De aanleiding voor de tentoonstelling is het verschijnen van het gelijknamige boek onder redactie van historica Els Kloek, die in het Amsterdam Museum tevens optreedt als gastconservator. Het boek 1001 vrouwen in de 20ste eeuw is het vervolg op het eveneens door Kloek samengestelde 1001 vrouwen uit de Nederlandse geschiedenis (2013). Van dit eerste boek werden in één jaar tijd 15.000 exemplaren verkocht, en het werd in 2016 door de lezers van Historisch Nieuwsblad gekozen tot “Beste Geschiedenisboek Aller Tijden”.
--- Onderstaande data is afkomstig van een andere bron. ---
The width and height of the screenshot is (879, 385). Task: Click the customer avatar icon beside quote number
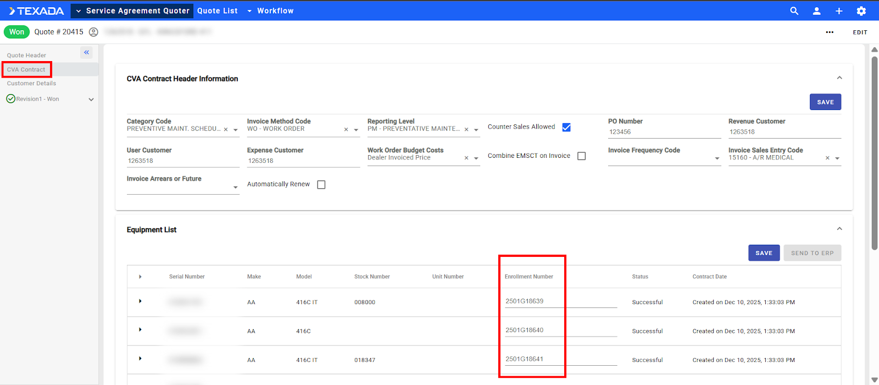click(93, 32)
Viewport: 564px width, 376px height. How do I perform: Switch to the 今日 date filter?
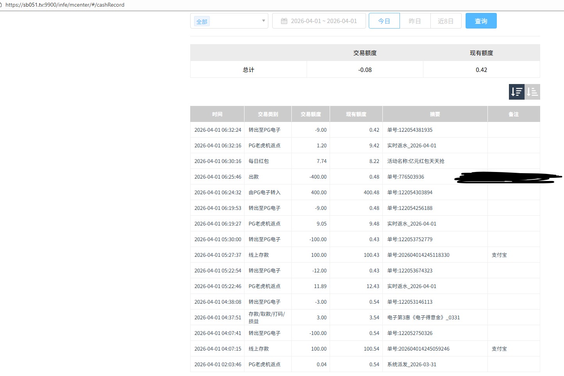click(x=384, y=21)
1001 vrouwen begon als een website, het Digitaal Vrouwenlexicon van Nederland (DVN). In deze database zijn korte biografische schetsen te vinden over markante vrouwen uit het verleden, van wie de meesten vandaag de dag vrijwel vergeten zijn. In geschiedenisboeken en encyclopedieën ligt de focus immers meestal op mannen. Via het Digitaal Vrouwenlexicon probeerden Kloek en haar team van medewerkers hier een alternatieve geschiedenis tegenover te stellen: geen history, maar “her-story”. Het Digitaal Vrouwenlexicon is integraal via internet te raadplegen en wordt regelmatig aangevuld. Onlangs kwamen er bijvoorbeeld nog nieuwe stukjes bij over onder meer presentatrice Mies Bouwman, schrijfster Renate Dorrestein en actrice Shireen Strooker, die alle drie in 2018 overleden zijn.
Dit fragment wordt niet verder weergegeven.